Apply pentamine from the calculation of 5 mg / kg or any other drug of a similar effect, which is administered intravenously (20 drops per minute) in 50 ml of 5% glucose solution.
A paroxysmal tachycardia attack can be stopped with a nonselective beta-blocker or slow calcium channel blockers. Propranolol is administered by titration of 0.1 mg / kg per 10 ml of glucose, verapamil 0.25 mg / kg. The drugs block the effect of catecholamines on adrenergic receptors. Clinically, this is manifested by a reduction in dyspnea and tachycardia, a decrease in body temperature, a normalization of blood pressure, an increase in diuresis and an improvement in the color of the skin.
Infusion therapy at this stage is carried out with solutions that do not contain sodium salts, the average volume of infusion is 80-90 ml / kg.

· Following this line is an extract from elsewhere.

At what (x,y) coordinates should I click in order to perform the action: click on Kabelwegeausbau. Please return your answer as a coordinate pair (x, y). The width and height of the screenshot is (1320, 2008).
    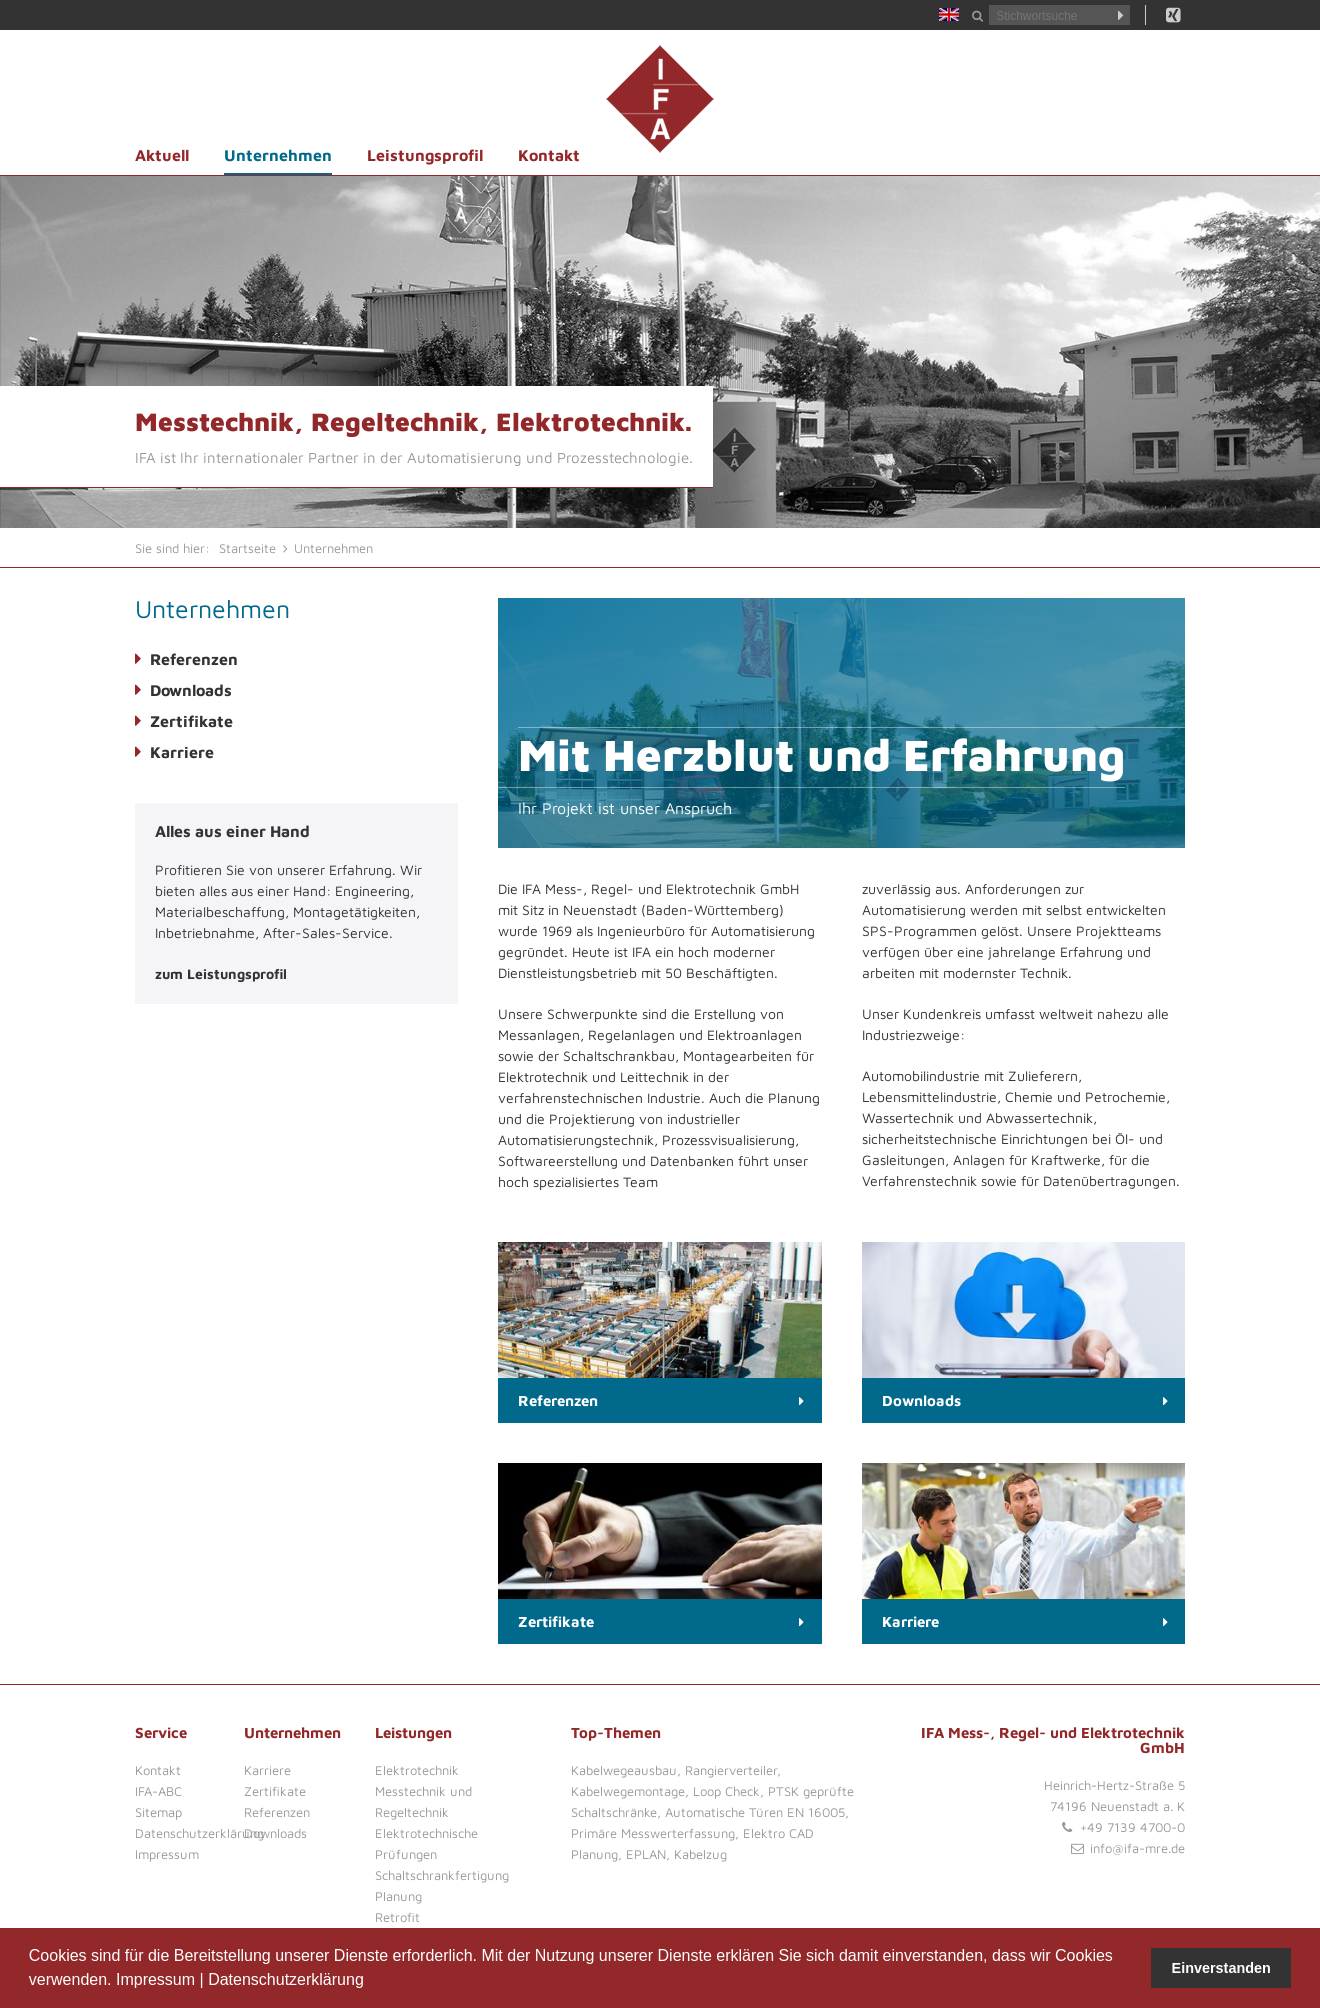
    Looking at the image, I should click on (624, 1770).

The total volume of fluid for the patient in the first day does not exceed 170-180 ml / kg.
In children with cerebral edema, in addition to the above measures, ventilation is carried out through a nasotracheal tube with the maintenance of pCO 2 at a level of 33-34 mm. Gt; Art. The average duration of ventilation is 32 hours. It is important to transfer the child to the ventilator in a timely manner and to quickly stop the edema of the brain. In this case, the vast majority of patients can expect a full recovery of brain functions.
Indications for stopping ventilation are adequate independent breathing through the endotracheal tube, the absence of seizures, the restoration of consciousness and reflexes.
In the rehabilitation period, children who have undergone edema of the brain receive therapy and physiotherapy procedures under the supervision of a neurologist.
Timely and adequate intensive therapy of other forms of infectious toxicosis is effective, and the recovery period, as a rule, does not exceed 3-4 days.